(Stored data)
# # # #
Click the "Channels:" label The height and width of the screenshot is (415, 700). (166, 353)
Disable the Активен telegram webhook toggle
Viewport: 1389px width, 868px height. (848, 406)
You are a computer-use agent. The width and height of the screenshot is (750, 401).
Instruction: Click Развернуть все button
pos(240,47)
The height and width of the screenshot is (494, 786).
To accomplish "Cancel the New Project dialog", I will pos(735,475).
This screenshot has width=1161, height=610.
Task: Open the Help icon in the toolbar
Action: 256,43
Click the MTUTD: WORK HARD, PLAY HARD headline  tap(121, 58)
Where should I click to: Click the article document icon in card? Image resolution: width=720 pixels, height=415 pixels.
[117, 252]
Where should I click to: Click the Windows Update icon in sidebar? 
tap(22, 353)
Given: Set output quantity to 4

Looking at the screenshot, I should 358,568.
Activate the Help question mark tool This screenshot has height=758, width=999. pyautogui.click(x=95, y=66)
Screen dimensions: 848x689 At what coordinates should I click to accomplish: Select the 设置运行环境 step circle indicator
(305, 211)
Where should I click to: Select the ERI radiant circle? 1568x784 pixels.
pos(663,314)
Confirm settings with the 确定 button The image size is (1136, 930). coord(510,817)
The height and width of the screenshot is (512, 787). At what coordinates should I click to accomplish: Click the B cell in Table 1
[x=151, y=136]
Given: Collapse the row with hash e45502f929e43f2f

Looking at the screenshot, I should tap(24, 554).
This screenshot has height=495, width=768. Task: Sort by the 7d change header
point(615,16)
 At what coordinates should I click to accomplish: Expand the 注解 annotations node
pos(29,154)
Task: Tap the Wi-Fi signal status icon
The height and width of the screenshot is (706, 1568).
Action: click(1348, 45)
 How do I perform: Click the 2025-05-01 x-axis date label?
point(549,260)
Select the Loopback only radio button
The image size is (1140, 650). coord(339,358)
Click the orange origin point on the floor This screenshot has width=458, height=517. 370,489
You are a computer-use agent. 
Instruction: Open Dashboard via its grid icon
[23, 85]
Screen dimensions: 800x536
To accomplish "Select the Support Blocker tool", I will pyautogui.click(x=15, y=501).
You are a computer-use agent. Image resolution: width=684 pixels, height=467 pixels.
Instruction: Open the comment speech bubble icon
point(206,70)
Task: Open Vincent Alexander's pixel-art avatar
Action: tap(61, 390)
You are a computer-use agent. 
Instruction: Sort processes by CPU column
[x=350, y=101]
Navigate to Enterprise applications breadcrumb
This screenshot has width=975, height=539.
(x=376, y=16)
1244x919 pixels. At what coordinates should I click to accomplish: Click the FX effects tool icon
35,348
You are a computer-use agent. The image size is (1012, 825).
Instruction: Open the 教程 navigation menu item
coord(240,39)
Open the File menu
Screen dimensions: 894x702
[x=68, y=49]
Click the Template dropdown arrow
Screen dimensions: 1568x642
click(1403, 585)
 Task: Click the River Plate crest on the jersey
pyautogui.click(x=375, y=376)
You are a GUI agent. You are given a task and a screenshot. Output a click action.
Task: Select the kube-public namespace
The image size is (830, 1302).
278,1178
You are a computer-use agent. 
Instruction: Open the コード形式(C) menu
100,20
# # # #
The lines sought are those in the data above that include the string "agent"; copy each one.

Your response:
You are a computer-use agent. The width and height of the screenshot is (750, 401).
You are a computer-use agent. 
You are a computer-use agent. Image resolution: width=684 pixels, height=467 pixels.
You are a computer-use agent. 
You are a computer-use agent. The image size is (1012, 825).
You are a GUI agent. You are given a task and a screenshot. Output a click action.
You are a computer-use agent. 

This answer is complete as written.